Dataset content:
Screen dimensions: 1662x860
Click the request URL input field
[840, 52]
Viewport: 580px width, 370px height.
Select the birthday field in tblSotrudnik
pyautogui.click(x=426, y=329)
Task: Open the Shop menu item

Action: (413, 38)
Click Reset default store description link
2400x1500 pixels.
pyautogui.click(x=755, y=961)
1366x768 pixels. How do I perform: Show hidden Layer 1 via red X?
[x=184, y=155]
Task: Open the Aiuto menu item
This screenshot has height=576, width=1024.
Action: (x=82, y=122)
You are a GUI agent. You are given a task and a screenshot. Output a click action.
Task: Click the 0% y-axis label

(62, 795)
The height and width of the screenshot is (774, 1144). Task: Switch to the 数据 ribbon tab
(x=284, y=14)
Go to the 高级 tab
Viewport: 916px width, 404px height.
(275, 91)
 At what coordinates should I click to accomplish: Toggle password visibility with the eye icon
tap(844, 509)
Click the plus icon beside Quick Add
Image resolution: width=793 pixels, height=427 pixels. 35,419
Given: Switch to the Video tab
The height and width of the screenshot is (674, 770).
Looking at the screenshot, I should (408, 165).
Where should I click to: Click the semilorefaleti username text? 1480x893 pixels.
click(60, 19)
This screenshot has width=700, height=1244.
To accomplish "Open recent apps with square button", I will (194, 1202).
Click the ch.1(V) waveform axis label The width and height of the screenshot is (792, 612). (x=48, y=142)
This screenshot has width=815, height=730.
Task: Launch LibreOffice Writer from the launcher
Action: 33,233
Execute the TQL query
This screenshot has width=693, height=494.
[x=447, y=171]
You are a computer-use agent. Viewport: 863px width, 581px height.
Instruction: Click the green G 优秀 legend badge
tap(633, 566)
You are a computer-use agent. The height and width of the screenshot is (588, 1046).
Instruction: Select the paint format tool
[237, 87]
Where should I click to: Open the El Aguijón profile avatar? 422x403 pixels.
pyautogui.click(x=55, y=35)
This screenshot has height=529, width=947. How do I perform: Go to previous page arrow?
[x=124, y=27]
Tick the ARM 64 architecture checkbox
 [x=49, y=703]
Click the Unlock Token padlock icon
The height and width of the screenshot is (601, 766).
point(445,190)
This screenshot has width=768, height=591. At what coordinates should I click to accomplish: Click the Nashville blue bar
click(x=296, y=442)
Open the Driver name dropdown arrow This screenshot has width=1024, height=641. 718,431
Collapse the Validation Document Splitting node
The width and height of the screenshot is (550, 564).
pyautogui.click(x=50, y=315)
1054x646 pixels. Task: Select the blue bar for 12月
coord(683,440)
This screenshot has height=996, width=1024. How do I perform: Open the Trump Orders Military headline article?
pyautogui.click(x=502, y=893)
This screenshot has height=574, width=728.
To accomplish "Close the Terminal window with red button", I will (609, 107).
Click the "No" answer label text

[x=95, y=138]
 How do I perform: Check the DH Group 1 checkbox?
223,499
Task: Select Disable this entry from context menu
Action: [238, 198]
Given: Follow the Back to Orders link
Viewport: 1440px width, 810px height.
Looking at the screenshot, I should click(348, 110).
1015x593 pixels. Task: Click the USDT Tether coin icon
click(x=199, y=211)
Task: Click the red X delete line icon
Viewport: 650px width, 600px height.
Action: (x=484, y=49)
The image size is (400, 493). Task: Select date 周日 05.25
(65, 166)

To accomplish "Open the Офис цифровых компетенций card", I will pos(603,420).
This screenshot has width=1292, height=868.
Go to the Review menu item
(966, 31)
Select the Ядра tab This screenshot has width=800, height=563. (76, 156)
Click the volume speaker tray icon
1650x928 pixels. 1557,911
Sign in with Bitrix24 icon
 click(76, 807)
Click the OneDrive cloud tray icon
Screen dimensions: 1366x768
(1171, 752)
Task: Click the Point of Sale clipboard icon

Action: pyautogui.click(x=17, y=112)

Task: Say how many lines contain "will" in the material above; the number is the whole answer.

Response for this exercise: 3